The New Nomad: 5 Travel Trends According To A Modern Anthropologist
Trend forecaster, speaker and editor of the influential Trend Tablet, Cecile Poignant is a modern anthropologist who observes and reports about the world around her. Recently, she presented an inspiring and insightful lecture on "The Future of Travel & Hospitality" at The Murray, Hong Kong's first ever Niccolo Lecture in the region. From the movement towards minimalism to a growing affinity for all things nature, here's what Poignant's findings had to show:
Embracing new surroundings
Gone—somewhat—are the days when a holiday meant hiding away at a resort, removed from the culture and everyday life happening outside of its gates. “People no longer want to be passive, they want to be a part of something,” says Poignant, adding that hotels are increasingly bringing elements of their location into their design to create their own unique ecosystems.
A perfect example is 1 Hotel Brooklyn Bridge in New York, which used reclaimed wood from trees felled during Hurricane Sandy from the Brooklyn Botanic Gardens to create tables for the hotel's restaurant, café, and lobby.
"There should be a feeling of history, of meaning and of soul," she says. "A sense of being rather than having."
A destination for both travellers and neighbours
As well as welcoming visitors, more hotels are targeting locals than ever before with programmes like cooking classes and wellness initiatives, along with destination restaurants and bars.

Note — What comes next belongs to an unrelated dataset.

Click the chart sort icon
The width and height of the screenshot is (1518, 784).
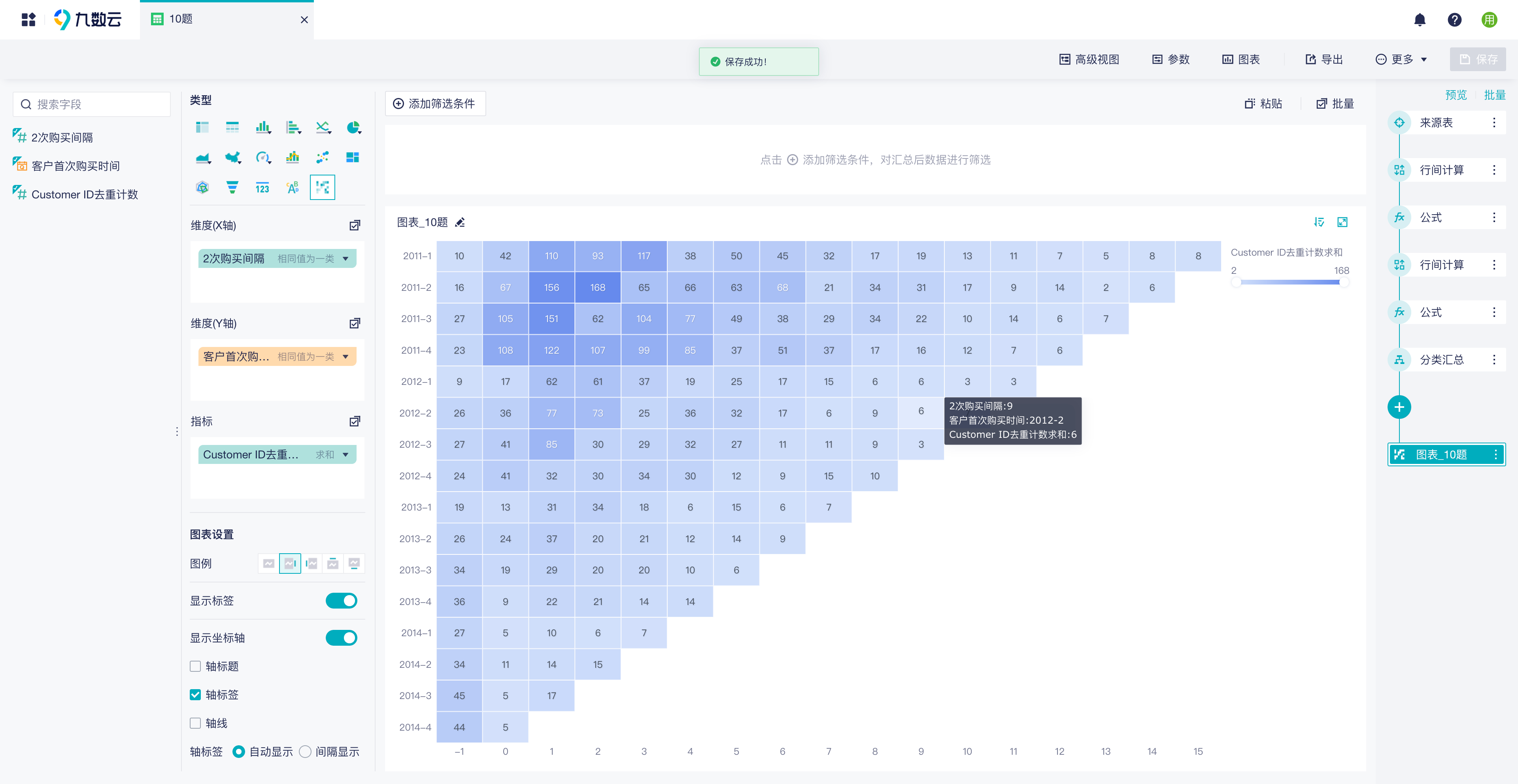tap(1319, 222)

For example, WooBar at W Hotel properties, and the consistently convivial lobbies at Ace Hotels around the world, have become hotspots in their respective cities.
More than just a clever business move, bringing visitors and locals together helps to make this big world feel a little smaller—and isn't that what travelling is all about?

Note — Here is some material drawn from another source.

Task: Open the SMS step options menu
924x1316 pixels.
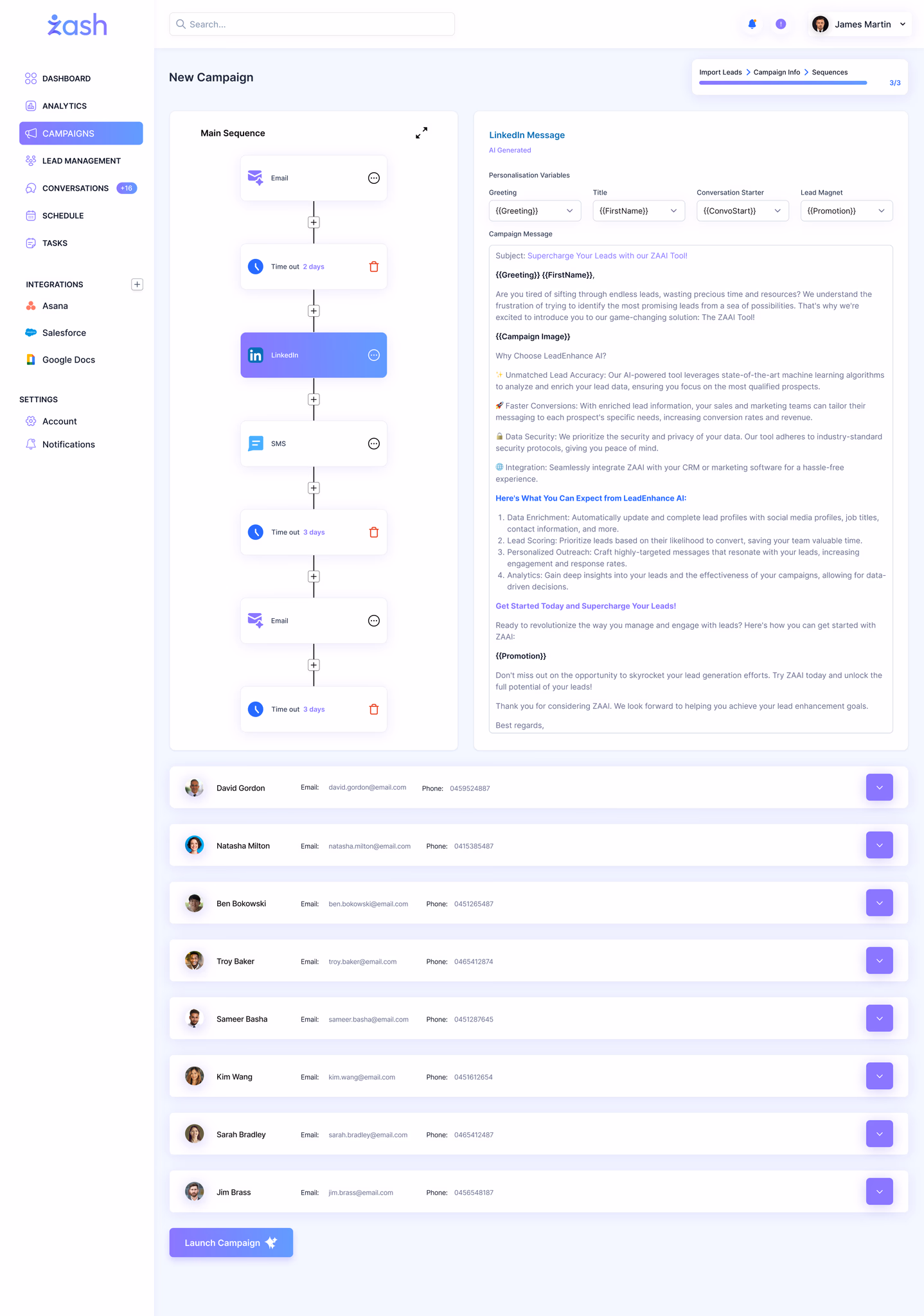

Poignant emphasises the point that the definition of luxury has done a complete 180 from what it was just a few years ago. Hotels and villas are embracing a minimalistic look, but that minimalism shouldn't be confused with weak design. It's about quality over quantity, where items are chosen with purpose and intent.
“People with money know that time is something that can’t be bought. It is the ultimate luxury. Luxury now is about finding a certain quality of peace, going back to well-chosen essentials… it's about having more time and less stuff," she explains. "Luxury is not always shiny and glamorous."
"These young people are the reason we are all eating avocado toast," Poignant jokes. With the world becoming increasingly and collectively more health-conscious, it's important that hotels follow suit with healthy eating options—many hotels and resorts are even beginning to grow their own organic produce—and wellness programmes including yoga and meditation.
"As more people move into big cities, the more we look for nature—or at least some connection with nature. That said, people don’t want to go 100% rugged, they just want a taste," says Poignant. "Perhaps a hike, perhaps watersports, perhaps starting a bonfire and cooking on that fire… they just want a taste, a reminder, of what it's like to be close to nature."